◆ ASSIGNMENT ◆
In full and without alteration, print the entries that follow.

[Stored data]
____
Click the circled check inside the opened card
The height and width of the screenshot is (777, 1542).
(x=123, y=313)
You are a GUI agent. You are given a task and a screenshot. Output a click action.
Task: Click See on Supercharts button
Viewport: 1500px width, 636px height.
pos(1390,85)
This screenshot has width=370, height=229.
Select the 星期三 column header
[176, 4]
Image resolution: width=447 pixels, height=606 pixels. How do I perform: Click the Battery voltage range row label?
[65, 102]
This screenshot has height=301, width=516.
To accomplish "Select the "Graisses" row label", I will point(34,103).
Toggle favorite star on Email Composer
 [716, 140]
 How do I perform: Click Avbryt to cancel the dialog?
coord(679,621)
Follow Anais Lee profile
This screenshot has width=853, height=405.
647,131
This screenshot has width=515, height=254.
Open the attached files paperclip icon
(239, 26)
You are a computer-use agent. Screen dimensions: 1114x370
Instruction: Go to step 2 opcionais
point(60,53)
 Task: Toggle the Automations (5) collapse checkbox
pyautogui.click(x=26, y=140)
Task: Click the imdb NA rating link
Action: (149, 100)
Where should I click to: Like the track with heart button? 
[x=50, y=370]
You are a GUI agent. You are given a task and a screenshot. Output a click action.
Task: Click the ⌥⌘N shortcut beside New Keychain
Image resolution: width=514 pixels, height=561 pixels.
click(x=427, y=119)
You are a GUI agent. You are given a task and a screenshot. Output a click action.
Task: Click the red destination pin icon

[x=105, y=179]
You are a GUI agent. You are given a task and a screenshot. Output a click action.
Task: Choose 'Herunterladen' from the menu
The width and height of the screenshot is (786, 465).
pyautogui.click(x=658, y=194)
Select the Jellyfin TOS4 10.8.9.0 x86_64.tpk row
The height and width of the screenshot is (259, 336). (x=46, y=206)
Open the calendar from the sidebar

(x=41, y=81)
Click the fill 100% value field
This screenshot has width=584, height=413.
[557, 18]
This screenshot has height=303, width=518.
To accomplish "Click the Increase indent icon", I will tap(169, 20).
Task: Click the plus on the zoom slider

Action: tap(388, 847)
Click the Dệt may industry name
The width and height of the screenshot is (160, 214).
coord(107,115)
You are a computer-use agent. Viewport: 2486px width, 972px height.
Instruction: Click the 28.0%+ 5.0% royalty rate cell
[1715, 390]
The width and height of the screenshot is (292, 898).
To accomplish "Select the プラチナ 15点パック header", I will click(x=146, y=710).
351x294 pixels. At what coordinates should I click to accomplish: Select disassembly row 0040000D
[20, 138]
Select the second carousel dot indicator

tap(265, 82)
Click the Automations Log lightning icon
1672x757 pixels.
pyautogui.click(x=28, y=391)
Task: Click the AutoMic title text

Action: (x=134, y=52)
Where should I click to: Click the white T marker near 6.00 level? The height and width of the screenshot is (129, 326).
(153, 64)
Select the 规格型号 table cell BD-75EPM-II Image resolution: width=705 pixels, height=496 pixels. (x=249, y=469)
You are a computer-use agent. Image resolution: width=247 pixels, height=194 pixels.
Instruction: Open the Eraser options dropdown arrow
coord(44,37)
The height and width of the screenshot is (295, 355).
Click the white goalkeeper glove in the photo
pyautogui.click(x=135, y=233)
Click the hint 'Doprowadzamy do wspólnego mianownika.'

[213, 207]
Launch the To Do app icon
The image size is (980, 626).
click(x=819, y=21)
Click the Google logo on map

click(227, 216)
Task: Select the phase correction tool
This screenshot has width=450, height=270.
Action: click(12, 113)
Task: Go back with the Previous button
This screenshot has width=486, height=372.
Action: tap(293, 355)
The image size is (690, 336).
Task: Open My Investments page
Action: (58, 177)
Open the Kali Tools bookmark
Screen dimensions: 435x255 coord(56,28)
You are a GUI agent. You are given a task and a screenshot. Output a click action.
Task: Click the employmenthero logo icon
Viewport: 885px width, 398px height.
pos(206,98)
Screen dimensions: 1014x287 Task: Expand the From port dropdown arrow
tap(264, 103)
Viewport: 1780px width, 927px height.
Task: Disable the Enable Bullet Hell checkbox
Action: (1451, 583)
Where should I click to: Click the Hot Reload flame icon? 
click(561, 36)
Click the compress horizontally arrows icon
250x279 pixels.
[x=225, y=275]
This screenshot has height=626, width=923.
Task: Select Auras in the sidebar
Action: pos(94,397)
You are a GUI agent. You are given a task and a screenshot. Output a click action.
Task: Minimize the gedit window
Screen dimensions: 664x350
____
◆ WRITTEN ANSWER ◆
Click the circled check inside the opened card
The height and width of the screenshot is (777, 1542).
(x=123, y=313)
You are a GUI agent. You are given a task and a screenshot. Output a click action.
Task: Click See on Supercharts button
Viewport: 1500px width, 636px height.
pos(1390,85)
This screenshot has width=370, height=229.
Select the 星期三 column header
[176, 4]
Image resolution: width=447 pixels, height=606 pixels. How do I perform: Click the Battery voltage range row label?
[65, 102]
This screenshot has height=301, width=516.
To accomplish "Select the "Graisses" row label", I will point(34,103).
Toggle favorite star on Email Composer
 [716, 140]
 How do I perform: Click Avbryt to cancel the dialog?
coord(679,621)
Follow Anais Lee profile
This screenshot has width=853, height=405.
647,131
This screenshot has width=515, height=254.
Open the attached files paperclip icon
(239, 26)
You are a computer-use agent. Screen dimensions: 1114x370
Instruction: Go to step 2 opcionais
point(60,53)
 Task: Toggle the Automations (5) collapse checkbox
pyautogui.click(x=26, y=140)
Task: Click the imdb NA rating link
Action: (149, 100)
Where should I click to: Like the track with heart button? 
[x=50, y=370]
You are a GUI agent. You are given a task and a screenshot. Output a click action.
Task: Click the ⌥⌘N shortcut beside New Keychain
Image resolution: width=514 pixels, height=561 pixels.
click(x=427, y=119)
You are a GUI agent. You are given a task and a screenshot. Output a click action.
Task: Click the red destination pin icon

[x=105, y=179]
You are a GUI agent. You are given a task and a screenshot. Output a click action.
Task: Choose 'Herunterladen' from the menu
The width and height of the screenshot is (786, 465).
pyautogui.click(x=658, y=194)
Select the Jellyfin TOS4 10.8.9.0 x86_64.tpk row
The height and width of the screenshot is (259, 336). (x=46, y=206)
Open the calendar from the sidebar

(x=41, y=81)
Click the fill 100% value field
This screenshot has width=584, height=413.
[557, 18]
This screenshot has height=303, width=518.
To accomplish "Click the Increase indent icon", I will tap(169, 20).
Task: Click the plus on the zoom slider

Action: tap(388, 847)
Click the Dệt may industry name
The width and height of the screenshot is (160, 214).
coord(107,115)
You are a computer-use agent. Viewport: 2486px width, 972px height.
Instruction: Click the 28.0%+ 5.0% royalty rate cell
[1715, 390]
The width and height of the screenshot is (292, 898).
To accomplish "Select the プラチナ 15点パック header", I will click(x=146, y=710).
351x294 pixels. At what coordinates should I click to accomplish: Select disassembly row 0040000D
[20, 138]
Select the second carousel dot indicator

tap(265, 82)
Click the Automations Log lightning icon
1672x757 pixels.
pyautogui.click(x=28, y=391)
Task: Click the AutoMic title text

Action: (x=134, y=52)
Where should I click to: Click the white T marker near 6.00 level? The height and width of the screenshot is (129, 326).
(153, 64)
Select the 规格型号 table cell BD-75EPM-II Image resolution: width=705 pixels, height=496 pixels. (x=249, y=469)
You are a computer-use agent. Image resolution: width=247 pixels, height=194 pixels.
Instruction: Open the Eraser options dropdown arrow
coord(44,37)
The height and width of the screenshot is (295, 355).
Click the white goalkeeper glove in the photo
pyautogui.click(x=135, y=233)
Click the hint 'Doprowadzamy do wspólnego mianownika.'

[213, 207]
Launch the To Do app icon
The image size is (980, 626).
click(x=819, y=21)
Click the Google logo on map

click(227, 216)
Task: Select the phase correction tool
This screenshot has width=450, height=270.
Action: click(12, 113)
Task: Go back with the Previous button
This screenshot has width=486, height=372.
Action: tap(293, 355)
The image size is (690, 336).
Task: Open My Investments page
Action: (58, 177)
Open the Kali Tools bookmark
Screen dimensions: 435x255 coord(56,28)
You are a GUI agent. You are given a task and a screenshot. Output a click action.
Task: Click the employmenthero logo icon
Viewport: 885px width, 398px height.
pos(206,98)
Screen dimensions: 1014x287 Task: Expand the From port dropdown arrow
tap(264, 103)
Viewport: 1780px width, 927px height.
Task: Disable the Enable Bullet Hell checkbox
Action: (1451, 583)
Where should I click to: Click the Hot Reload flame icon? 
click(561, 36)
Click the compress horizontally arrows icon
250x279 pixels.
[x=225, y=275]
This screenshot has height=626, width=923.
Task: Select Auras in the sidebar
Action: pos(94,397)
You are a GUI agent. You are given a task and a screenshot. Output a click action.
Task: Minimize the gedit window
Screen dimensions: 664x350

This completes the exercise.